Remembering Popular Music’s Past: Memory-Heritage-History
ISBN: 9781783089703
Platform/Publisher: JSTOR / Anthem Press
Digital rights: Users: unlimited; Printing: chapter; Download: chapter
Subjects: Popular music -- Historiography; Popular music -- Exhibitions; Popular music archives; Music museums;

Remembering Popular Music's Past capitalizes on the growing interest, globally, in the preservation of popular music's material past and on scholarly explorations of the ways in which popular music, as heritage, is produced, legitimized and conferred cultural and historical significance. The chapters in this collection consider the spaces, practices and representations that constitute popular music heritage to elucidate how popular music's past is lived in the present. Thus the focus is on the transformation of popular music into heritage, and the role of history and memory in this process. The cultural studies framework adopted in Remembering Popular Music's Past encompasses unique approaches to popular music historiography, sociology, film analysis, and archival and museal work.

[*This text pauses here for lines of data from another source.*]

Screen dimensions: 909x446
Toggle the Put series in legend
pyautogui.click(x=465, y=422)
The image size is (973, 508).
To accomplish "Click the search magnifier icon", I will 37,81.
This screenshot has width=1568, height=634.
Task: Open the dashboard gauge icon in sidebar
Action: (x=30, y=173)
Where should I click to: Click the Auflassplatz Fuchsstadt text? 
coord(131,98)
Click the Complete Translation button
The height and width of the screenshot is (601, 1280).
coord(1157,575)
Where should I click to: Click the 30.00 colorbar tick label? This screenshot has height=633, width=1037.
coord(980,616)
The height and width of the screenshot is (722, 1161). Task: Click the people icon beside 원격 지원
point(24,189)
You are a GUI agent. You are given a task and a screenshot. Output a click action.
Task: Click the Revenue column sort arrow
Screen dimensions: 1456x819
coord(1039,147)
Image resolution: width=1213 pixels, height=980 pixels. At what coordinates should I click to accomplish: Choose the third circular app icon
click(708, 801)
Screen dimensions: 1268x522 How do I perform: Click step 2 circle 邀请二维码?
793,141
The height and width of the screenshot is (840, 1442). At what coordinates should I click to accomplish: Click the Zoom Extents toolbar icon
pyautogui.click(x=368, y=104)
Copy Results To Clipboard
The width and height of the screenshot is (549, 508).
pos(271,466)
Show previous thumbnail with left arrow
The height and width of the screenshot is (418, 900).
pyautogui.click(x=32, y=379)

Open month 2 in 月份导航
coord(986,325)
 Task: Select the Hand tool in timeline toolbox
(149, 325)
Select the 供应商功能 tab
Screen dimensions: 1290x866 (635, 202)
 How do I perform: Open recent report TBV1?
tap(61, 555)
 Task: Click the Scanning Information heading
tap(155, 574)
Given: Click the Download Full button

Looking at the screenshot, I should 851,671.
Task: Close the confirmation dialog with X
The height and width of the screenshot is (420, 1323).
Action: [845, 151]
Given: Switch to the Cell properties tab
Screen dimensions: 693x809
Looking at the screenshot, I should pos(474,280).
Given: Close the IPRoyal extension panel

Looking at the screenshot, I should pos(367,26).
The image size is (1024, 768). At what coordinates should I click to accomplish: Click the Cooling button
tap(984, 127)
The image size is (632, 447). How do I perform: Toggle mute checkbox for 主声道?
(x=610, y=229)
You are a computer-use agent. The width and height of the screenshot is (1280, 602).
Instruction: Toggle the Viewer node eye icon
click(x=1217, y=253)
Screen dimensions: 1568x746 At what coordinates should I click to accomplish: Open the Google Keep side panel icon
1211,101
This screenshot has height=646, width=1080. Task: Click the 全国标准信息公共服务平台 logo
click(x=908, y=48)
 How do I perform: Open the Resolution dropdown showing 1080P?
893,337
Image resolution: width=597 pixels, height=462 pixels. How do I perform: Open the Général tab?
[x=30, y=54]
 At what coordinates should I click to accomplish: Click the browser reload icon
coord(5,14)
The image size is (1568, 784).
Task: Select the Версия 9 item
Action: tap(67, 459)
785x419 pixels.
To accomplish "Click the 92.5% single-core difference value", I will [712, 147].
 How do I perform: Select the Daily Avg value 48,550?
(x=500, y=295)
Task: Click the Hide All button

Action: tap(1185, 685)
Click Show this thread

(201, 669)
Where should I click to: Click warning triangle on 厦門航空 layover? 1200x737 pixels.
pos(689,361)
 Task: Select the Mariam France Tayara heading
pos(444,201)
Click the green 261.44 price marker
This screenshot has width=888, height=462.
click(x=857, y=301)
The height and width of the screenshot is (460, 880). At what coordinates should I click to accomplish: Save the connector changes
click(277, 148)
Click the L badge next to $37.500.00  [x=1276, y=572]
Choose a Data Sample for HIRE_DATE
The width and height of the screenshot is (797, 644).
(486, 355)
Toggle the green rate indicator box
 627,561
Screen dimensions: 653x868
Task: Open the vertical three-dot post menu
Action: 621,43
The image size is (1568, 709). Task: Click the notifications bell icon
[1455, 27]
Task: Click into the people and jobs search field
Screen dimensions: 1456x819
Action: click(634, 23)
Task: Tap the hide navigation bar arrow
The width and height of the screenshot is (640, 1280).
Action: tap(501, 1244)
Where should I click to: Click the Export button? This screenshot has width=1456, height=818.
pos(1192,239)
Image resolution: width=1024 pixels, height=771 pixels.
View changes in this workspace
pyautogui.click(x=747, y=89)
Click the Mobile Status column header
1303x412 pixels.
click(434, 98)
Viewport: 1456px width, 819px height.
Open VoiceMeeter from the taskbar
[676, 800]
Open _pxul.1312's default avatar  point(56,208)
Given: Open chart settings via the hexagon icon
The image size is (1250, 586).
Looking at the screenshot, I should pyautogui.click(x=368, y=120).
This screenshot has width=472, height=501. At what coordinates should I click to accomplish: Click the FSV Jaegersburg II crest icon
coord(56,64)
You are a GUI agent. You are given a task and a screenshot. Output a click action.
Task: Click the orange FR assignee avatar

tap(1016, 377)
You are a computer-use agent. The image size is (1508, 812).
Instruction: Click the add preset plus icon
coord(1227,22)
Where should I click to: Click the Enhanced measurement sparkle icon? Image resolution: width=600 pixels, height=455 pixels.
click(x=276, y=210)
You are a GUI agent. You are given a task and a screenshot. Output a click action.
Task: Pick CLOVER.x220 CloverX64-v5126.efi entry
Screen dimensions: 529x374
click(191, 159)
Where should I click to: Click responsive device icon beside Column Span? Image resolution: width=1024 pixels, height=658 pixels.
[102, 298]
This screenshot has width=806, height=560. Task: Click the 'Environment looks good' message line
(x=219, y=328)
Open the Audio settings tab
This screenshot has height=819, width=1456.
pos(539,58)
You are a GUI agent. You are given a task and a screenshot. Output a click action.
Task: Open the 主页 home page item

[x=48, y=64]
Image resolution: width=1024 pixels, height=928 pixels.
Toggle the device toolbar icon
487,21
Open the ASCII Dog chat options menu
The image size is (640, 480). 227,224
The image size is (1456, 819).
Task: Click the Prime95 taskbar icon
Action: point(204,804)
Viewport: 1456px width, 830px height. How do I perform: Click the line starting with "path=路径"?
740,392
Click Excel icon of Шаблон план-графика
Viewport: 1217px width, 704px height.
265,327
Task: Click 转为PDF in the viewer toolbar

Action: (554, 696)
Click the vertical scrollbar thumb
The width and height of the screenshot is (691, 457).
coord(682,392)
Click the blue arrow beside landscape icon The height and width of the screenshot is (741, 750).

Broadly, the collection deals with the precarious nature of popular music heritage, history and memory.


Lauren Istvandity is a postdoctoral research fellow at the Queensland Conservatorium Research Centre at Griffith University, Australia. Her most recent research spans jazz music heritage, archives and museums, and personal memory. Istvandity is the author of The Lifetime Soundtrack: Music and Autobiographical Memory (2019), co-author of Curating Pop: Exhibiting Popular Music in the Museum (2019), and co-editor of The Routledge Companion to Popular Music History and Heritage (2018).

Sarah Baker is professor of cultural sociology at Griffith University, Australia. Her current research explores the community heritage sector and the preservation and curation of popular music in museums, archives and halls of fame. Baker is the author of Community Custodians of Popular Music's Past: A DIY Approach to Heritage (2017); co-author of Curating Pop: Exhibiting Popular Music in the Museum (2019) and Creative Labour: Media Work in Three Cultural Industries (2011); editor of Popular Music Heritage: Do-It-Yourself, Do-It-Together (2015); and co-editor of The Routledge Companion to Popular Music History and Heritage (2018), Youth Cultures and Subcultures: Australian Perspectives (2015) and Redefining Mainstream Popular Music (2013).

Zelmarie Cantillon is a postdoctoral research fellow in the Griffith Centre for Social and Cultural Research at Griffith University, Australia. Her current research focuses on the intersections between urban identity, heritage and popular culture. Cantillon is the author of Resort Spatiality: Reimagining Sites of Mass Tourism (2019) and co-editor of The Routledge Companion to Popular Music History and Heritage (2018).